Georgia lawmakers move to loosen gun laws after shootings

Georgia state senators voted 34-18 on Monday for a bill that loosens the state’s gun laws less than two weeks after police say a man bought a gun and killed eight people at three different massage businesses.

Although some Democrats introduced measures to require a waiting period before buying a gun in Georgia, Monday’s vote shows the continuing push in Republican-controlled states to extend gun rights rather than tighten them.

"I’m proud to say this bill will protect the Second Amendment rights of Georgians," said state Sen. Bo Hatchett, a Republican from Cornelia.

In Georgia, the conflict could figure heavily into 2022 state elections, when Democrats hope to make further gains in a state that had in recent years been dominated by Republicans, until Joe Biden won Georgia’s electoral votes in November and Democrats Raphael Warnock and Jon Ossoff won Senate runoffs in January.

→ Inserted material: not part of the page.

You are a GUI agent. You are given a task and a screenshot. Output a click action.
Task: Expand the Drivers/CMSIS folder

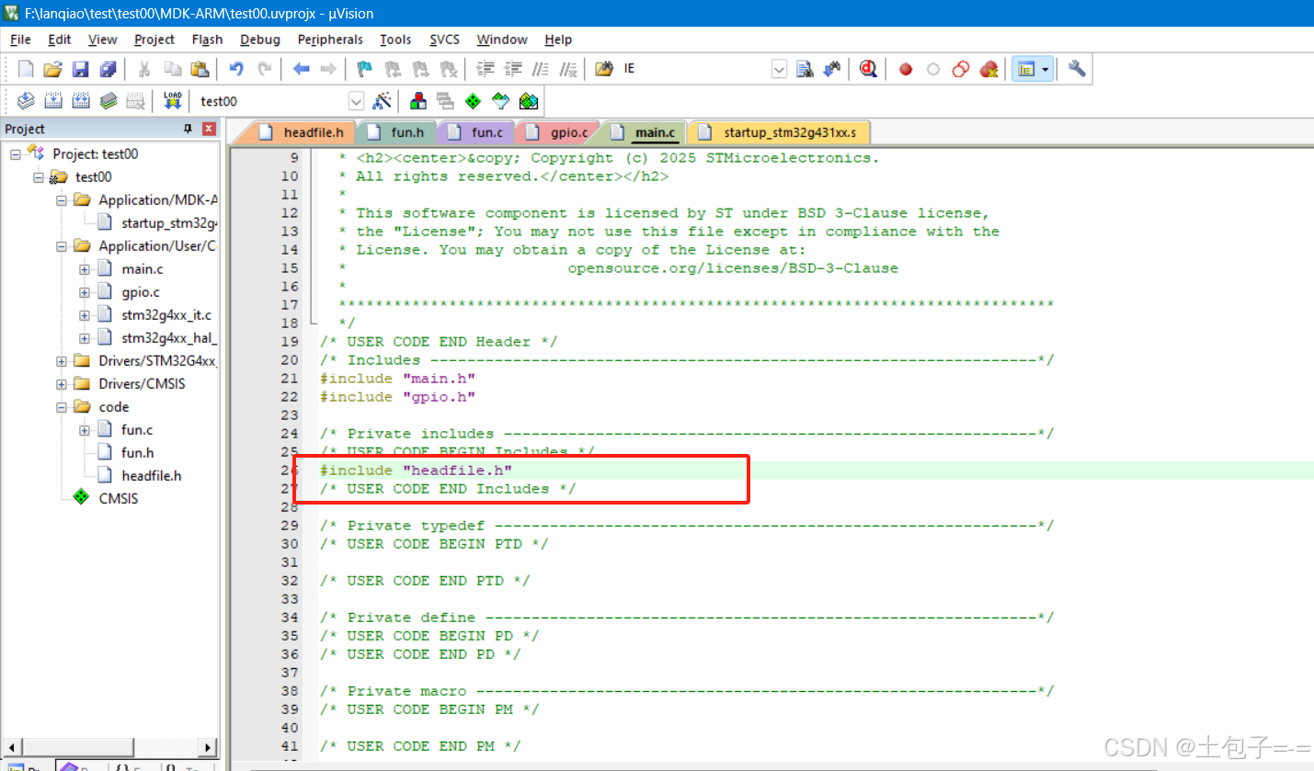[x=62, y=384]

Because the Senate made changes to House Bill 218, it goes back to the House for more debate. If the House agrees with the Senate changes, the measure would go to Gov. Brian Kemp for his signature or veto. It would take effect as soon at the governor signs it.

Minority Democrats attacked the measure as wrongheaded, saying the United States already has too many guns and too much gun violence. Sen. Elena Parent, an Atlanta Republican, said Georgia and the United States should instead study what can be done to reduce violence.

"We don’t have to see three establishments shot up and eight people dead in our state, to be followed six days later by 10 more people dead," Parent said, referring also to last week’s shooting at a Colorado supermarket. "We don’t have to live in fear of the next mass shooting. We don’t have to bear this huge number of grieving families."

The measure would loosen Georgia law to allow anyone from any state that has a concealed weapons permit to carry their gun in Georgia. Before now, that privilege was only extended to residents of states that recognized Georgia’s law.

"We’re going to open that up," Hatchett said. "Anyone with a concealed weapons permit in another state that comes into Georgia will have reciprocity. Georgia will recognize those."

The measure would expand prohibitions against seizing firearms during a state of emergency to say government officials can’t prohibit the manufacture or sale of guns during an emergency, can’t refuse to accept weapons carry license applications if courthouses are open, can’t suspend or revoke weapons licenses. Officials also wouldn’t be allowed to limit operating hours of gun stores, gun makers or shooting ranges unless every business in an area is subject to the same operating restrictions.

The measure says the governor can’t use his emergency powers to suspend the law, unlike most other laws. Gun rights advocates have reacted with alarm to restrictions imposed during the pandemic, fearing that they could be turned on gun owners, although few have. However, some Democrats said that with indications that suicides and domestic violence have risen during the last year, there might be a reason to consider restrictions on sales during the pandemic.

"Firearms don’t make people safer during a pandemic," said Sen. Michelle Au, a Johns Creek Democrat.

The bill also prevents the creation of any multijurisdictional database with information about anyone who even applies for a weapons license and requires agencies to auction confiscated firearms at least once a year, making sure agencies can’t just hold firearms. If a city, county or state agency didn’t hold the required auction, the bill allows anyone who wanted to buy the guns to sue.

Added onto the measure was an amendment not related to guns that is designed to keep the governor from regulating religious gatherings and closing businesses during a state of emergency.